The performance of the proposed calibration metric (PR) was compared to that of existing calibration metrics (i.e., log-LK and KLD). The input variable of the systems was assumed to follow a normal distribution. When the uncertainty of the input variable was propagated through different system functions, responses could be calculated by Monte Carlo simulation with a sample size of one million. In this case study, four types of system functions, including linear and nonlinear A, nonlinear B and elliptical, were used as representative numerical examples. These system functions are shown in (11), (12), (13), and (14), respectively.

$$ y=0.75x $$
(11)
$$ y={x}^2-2x+1 $$
(12)
$$ y=\exp \left(-\frac{1}{1+100{x}^2}\right) $$
(13)
$$ y=10\pm 16\sqrt{1-{\left(x-2\right)}^2} $$
(14)

where x is the input variable and y is the system response. The system functions generated three types of responses: normal, skewed, and bimodal distributions. As shown in Fig. 9, the initial guess of the input variable was calibrated to converge to the exact solution by minimizing (or maximizing) the calibration metric.

Fig. 9
figure 9

Process for performance evaluation of the PR approach

Figure 10 (a), (c), (e), and (g) show system responses before and after calibration using the PR metric. From visual inspection, the PDFs after calibration matched the histograms when the four system functions were evaluated. Figure 10 (b), (d), (f), and (h) compare errors between the PDF of the calibrated input variable and the PDF of the exact solution. The absolute percentage errors of the means for the PR metric were less than one percentage point, regardless of the type of system function. For each of the four system responses, the proposed PR metric outperformed or was equivalent to the existing metrics.

Fig. 10
figure 10

System response before and after calibration using PR for (a) linear, (c) nonlinear A, (e) nonlinear B, and (g) elliptical system functions. Errors between distribution parameters of the calibrated input variable and exact solution when different calibration metrics are used for (b) linear, (d) nonlinear A, (f) nonlinear B, and (h) elliptical system functions

Figure 11 (a) compares the number of function evaluations for log-LK, KLD, and PR. With three different levels of x tolerances in the optimization process, the number of function evaluations using the PR metric was smaller than that using the existing metrics. A similar result was observed when different system functions were employed, as shown in Fig. 11 (b) and (d). For a highly-nonlinear system function in Fig. 11 (c), the performance of the three metrics was comparable each other. Consequently, the effectiveness of the proposed calibration metric was demonstrated.

Fig. 11
figure 11

Comparison of the number of function evaluations for likelihood, KLD, and PR when (a) linear, (b) nonlinear A, (c) nonlinear B, and (d) elliptical system functions are used

5 Case study 2: journal bearing rotor systems

Journal bearing rotor systems are one of the key systems in steam turbines of power plants. Journal bearings are used to support rotating shafts that are subjected to heavy loading and high-speed conditions. The safety and reliability of journal bearings must be ensured during their design life, which may be 25 to 40 years. Unexpected failure of a rotor system should be avoided by proper maintenance. To address this challenge, rotor diagnostic techniques have been studied extensively in research communities.

Rotor diagnostics often employs model-based and data-driven approaches. The data-driven diagnostic approach requires a sufficient amount of data. Data should be collected from both healthy and faulty rotor systems under various environmental and operational conditions. The failure modes of the rotor systems should also be known. However, while healthy data are relatively easy to acquire, fault data seldom exists for real-world power plants. The model-based diagnostic approach has the potential to overcome the problem of insufficient data. If simulation models can be built to emulate the dynamic behaviors of the journal bearing rotor systems in real power plants, theoretically, an unlimited amount of data can be collected from the simulation models.

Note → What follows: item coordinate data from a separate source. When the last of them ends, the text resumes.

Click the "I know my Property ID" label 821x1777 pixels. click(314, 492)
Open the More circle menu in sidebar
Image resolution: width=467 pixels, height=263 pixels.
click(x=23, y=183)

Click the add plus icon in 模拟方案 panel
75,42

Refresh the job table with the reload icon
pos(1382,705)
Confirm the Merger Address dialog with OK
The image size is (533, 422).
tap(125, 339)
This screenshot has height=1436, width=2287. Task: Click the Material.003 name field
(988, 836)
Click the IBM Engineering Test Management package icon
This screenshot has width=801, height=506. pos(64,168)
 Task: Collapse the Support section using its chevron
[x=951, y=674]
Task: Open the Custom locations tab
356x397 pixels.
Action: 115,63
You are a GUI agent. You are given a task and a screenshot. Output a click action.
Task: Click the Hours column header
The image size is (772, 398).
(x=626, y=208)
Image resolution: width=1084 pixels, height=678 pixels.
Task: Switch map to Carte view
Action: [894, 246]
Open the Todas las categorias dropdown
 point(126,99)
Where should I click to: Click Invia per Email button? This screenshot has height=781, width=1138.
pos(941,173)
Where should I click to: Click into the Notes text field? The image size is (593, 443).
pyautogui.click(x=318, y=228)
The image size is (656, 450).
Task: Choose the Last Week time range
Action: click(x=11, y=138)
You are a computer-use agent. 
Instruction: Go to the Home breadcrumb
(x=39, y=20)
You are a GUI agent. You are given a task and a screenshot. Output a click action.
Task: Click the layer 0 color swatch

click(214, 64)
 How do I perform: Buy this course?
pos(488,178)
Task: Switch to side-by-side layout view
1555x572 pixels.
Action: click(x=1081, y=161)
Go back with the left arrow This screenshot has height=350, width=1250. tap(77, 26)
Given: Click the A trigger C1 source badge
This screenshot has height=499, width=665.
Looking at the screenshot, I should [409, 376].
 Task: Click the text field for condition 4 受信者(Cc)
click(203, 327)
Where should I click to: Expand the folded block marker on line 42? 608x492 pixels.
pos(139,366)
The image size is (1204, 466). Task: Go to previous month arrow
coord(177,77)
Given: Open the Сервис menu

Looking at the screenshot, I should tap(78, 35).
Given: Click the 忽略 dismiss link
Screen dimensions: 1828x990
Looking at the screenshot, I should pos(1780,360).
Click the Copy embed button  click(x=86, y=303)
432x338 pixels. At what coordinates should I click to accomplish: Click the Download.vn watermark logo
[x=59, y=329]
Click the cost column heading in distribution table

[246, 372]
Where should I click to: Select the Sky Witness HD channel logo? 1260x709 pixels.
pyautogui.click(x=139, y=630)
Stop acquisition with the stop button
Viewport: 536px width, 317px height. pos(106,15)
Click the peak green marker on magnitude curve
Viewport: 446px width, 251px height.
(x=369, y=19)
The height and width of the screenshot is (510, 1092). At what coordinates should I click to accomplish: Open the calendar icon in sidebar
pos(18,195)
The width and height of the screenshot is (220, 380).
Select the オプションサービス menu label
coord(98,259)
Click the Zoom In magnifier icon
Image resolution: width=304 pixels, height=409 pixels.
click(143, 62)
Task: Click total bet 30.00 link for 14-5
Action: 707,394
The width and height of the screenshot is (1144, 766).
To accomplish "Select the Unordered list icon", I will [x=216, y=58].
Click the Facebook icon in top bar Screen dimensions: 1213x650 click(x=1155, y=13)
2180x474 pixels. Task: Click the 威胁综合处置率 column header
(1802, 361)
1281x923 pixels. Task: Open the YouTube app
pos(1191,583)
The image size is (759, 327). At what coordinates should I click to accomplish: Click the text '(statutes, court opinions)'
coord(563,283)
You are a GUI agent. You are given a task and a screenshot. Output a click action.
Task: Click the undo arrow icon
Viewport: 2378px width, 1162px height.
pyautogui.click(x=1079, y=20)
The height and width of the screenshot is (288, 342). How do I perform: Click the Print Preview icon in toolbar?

Rotor systems have been analyzed using the Timoshenko beam theory, the transfer matrix method, and finite element methods. Industrial rotating machines, such as turbo compressors, vacuum pumps, and induction motors, were modeled for various reasons, including resonance avoidance, stability evaluation, and vibration suppression. Nevertheless, building an accurate simulation model remains extremely challenging. One of the major challenges is epistemic uncertainty that arises due to a lack of available information. In this case study, a simulation model of a journal bearing rotor system with uncertain input variables is calibrated using the proposed statistical model calibration technique.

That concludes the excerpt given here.